Loading [MathJax]/extensions/TeX/boldsymbol.js

 

 

 

The equations

Suppose we define a polynomial transformation of degree two only (we continue to live in a plane with x_i and y_i as variables) z = \phi(x_i) =\left(x_i^2, y_i^2, \sqrt{2}x_iy_i\right).

With our new basis, the equations we solved earlier are basically the same, that is we have now (without the slack option for simplicity) {\cal L}=\sum_i\lambda_i-\frac{1}{2}\sum_{ij}^n\lambda_i\lambda_jy_iy_j\boldsymbol{x}_i^T\boldsymbol{z}_j, subject to the constraints \lambda_i\geq 0 , \sum_i\lambda_iy_i=0 , and for the support vectors y_i(\boldsymbol{w}^T\boldsymbol{z}_i+b)= 1 \hspace{0.1cm}\forall i, from which we also find b . To compute \boldsymbol{z}_i^T\boldsymbol{z}_j we define the kerne K(\boldsymbol{x}_i,\boldsymbol{x}_j) as K(\boldsymbol{x}_i,\boldsymbol{x}_j)=\boldsymbol{z}_i^T\boldsymbol{z}_j= \phi(\boldsymbol{x}_i)^T\phi(\boldsymbol{x}_j). For the above example, the kernel reads K(\boldsymbol{x}_i,\boldsymbol{x}_j)=[x_i^2, y_i^2, \sqrt{2}x_iy_i]^T\begin{bmatrix} x_j^2 \\ y_j^2 \\ \sqrt{2}x_jy_j \end{bmatrix}=x_i^2x_j^2+2x_ix_jy_iy_j+y_i^2y_j^2.

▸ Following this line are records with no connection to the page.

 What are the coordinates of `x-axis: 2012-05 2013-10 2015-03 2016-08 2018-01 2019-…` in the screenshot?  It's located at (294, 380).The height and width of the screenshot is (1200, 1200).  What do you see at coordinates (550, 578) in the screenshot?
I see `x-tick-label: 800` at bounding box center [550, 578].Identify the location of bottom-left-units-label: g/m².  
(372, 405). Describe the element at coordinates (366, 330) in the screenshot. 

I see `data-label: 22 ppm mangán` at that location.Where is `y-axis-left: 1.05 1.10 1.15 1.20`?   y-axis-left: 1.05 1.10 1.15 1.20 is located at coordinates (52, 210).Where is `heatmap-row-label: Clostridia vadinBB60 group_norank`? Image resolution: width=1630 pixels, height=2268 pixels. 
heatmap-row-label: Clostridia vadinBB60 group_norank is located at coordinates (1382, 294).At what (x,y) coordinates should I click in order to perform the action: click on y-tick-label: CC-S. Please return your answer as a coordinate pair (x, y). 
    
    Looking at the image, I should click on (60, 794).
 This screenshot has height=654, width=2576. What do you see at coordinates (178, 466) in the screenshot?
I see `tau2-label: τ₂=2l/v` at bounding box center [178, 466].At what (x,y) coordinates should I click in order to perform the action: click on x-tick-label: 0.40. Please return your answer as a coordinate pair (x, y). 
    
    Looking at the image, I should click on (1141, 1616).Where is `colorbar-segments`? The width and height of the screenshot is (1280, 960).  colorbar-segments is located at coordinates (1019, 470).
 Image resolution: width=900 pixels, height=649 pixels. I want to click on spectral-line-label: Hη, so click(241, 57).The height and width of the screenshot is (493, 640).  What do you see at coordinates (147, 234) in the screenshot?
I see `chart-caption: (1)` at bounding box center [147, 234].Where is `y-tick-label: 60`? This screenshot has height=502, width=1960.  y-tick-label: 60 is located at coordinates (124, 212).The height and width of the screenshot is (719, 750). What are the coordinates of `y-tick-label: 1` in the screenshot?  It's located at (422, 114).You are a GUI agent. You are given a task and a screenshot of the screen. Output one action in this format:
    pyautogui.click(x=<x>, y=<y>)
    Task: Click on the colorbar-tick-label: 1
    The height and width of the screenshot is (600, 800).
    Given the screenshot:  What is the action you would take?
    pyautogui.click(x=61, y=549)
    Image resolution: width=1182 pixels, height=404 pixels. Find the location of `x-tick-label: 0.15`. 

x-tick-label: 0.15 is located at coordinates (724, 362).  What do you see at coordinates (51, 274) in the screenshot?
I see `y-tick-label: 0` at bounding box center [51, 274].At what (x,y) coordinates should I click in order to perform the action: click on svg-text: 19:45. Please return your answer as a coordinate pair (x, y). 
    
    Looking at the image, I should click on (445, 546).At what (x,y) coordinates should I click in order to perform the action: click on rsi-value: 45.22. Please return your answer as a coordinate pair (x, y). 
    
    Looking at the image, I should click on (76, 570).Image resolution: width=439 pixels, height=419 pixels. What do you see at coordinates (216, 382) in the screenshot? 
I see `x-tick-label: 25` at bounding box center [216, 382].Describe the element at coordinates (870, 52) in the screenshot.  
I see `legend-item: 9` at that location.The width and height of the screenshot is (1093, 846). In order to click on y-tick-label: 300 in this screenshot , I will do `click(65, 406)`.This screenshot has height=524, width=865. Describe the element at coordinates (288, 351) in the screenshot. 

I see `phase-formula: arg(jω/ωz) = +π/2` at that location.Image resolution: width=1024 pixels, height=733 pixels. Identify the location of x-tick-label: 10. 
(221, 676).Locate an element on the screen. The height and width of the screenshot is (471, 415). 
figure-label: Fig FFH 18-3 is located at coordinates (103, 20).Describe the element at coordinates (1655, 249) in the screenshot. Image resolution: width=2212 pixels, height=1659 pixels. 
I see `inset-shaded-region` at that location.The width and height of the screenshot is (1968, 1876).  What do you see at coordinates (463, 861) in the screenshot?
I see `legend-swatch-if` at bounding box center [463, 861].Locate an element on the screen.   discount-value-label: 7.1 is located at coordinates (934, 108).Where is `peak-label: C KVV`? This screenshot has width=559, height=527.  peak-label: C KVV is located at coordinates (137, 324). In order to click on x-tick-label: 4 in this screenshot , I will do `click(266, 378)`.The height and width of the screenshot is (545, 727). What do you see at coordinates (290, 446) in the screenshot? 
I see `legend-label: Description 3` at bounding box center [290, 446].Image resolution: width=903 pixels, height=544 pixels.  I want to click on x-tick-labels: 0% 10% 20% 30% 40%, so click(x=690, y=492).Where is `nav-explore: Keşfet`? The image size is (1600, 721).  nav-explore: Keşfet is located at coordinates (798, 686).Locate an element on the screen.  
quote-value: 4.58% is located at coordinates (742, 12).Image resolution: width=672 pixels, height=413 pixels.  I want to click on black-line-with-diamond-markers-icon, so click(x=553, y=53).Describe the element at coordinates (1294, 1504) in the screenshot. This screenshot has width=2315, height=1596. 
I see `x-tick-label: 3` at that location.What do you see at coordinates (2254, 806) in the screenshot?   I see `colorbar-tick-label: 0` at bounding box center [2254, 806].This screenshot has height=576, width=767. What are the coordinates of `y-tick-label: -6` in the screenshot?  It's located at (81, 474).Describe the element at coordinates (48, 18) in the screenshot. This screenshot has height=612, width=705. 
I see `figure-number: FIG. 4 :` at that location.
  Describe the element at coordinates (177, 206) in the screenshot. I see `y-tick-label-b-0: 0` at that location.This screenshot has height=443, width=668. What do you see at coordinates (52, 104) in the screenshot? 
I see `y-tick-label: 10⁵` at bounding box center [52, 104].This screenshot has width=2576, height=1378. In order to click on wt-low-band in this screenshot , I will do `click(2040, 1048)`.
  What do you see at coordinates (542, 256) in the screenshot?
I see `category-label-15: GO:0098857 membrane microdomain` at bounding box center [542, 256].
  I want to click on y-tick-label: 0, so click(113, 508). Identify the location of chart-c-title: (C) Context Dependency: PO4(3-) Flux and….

We note that this is nothing but the dot product of the two original vectors (\boldsymbol{x}_i^T\boldsymbol{x}_j)^2 . Instead of thus computing the product in the Lagrangian of \boldsymbol{z}_i^T\boldsymbol{z}_j we simply compute the dot product (\boldsymbol{x}_i^T\boldsymbol{x}_j)^2 . This leads to the so-called kernel trick and the result leads to the same as if we went through the trouble of performing the transformation (\phi(\boldsymbol{x}_i)^T\phi(\boldsymbol{x}_j) during the SVM calculations.